In October 2023, the company's Australian branch, Risland Australia, sold the 366 hectare (904 acre) Windermere project in Victoria state to Frasers Property and also announced plans to sell its $2 billion Wilton Greens estate in Wollondilly Shire south-west of Sydney, after it began defaulting on offshore debts for the first time. In October 2023, the company failed to pay US$15 million in U.S. dollar-denominated bond, triggering cross defaults in up to $11 billion of offshore bonds.

Despite initially missing an interest payment worth approximately 66 million yuan on onshore bonds in May 2024, Country Garden was able to pay within the grace period.

==Controversies==
In June 2018, Country Garden halted all projects in China for security inspections following an accident at its construction site in the eastern province of Anhui that killed six people. In August 2018, Malaysia's Prime Minister Mahathir Mohamad reportedly said he intends to ban foreigners from buying homes being built by Country Garden in the southern tip of the country.
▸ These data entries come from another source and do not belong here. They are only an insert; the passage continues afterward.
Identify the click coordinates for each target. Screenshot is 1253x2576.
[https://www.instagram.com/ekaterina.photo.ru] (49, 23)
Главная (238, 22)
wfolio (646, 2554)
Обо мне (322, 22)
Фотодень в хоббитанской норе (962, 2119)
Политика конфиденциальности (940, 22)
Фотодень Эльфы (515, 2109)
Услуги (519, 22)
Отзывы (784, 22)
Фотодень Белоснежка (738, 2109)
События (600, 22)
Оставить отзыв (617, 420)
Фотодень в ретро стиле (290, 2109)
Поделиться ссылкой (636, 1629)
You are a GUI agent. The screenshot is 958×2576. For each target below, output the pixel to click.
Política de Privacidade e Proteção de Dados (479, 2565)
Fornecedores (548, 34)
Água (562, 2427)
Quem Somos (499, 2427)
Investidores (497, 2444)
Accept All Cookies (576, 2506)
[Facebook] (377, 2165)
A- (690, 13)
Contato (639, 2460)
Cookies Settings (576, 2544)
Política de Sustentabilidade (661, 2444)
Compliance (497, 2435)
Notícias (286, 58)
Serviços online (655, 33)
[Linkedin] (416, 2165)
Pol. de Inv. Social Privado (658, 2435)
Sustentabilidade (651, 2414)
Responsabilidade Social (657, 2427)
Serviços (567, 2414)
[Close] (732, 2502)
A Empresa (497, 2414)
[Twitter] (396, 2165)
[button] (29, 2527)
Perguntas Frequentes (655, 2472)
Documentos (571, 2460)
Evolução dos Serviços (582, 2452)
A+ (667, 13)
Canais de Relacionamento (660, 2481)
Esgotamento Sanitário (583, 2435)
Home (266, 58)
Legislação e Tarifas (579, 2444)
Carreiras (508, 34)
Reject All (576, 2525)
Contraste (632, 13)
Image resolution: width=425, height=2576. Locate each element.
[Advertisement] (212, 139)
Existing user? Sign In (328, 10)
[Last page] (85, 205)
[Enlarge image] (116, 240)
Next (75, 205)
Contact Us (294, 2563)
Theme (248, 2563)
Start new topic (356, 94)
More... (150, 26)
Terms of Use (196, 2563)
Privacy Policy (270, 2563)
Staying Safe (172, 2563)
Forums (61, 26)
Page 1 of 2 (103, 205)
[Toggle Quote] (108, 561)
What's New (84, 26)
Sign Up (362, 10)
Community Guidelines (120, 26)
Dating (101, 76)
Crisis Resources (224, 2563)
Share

In October 2019, Country Garden, via Walker Corporation, was given the approval to develop stage one of South East Wilton in Sydney Australia. This is controversial because the eastern side of the site will cut Koala corridors along Allens Creek. The Greater Macarthur area, of which South East Wilton is the most southern section, is home to the largest recovering Koala colony in New South Wales.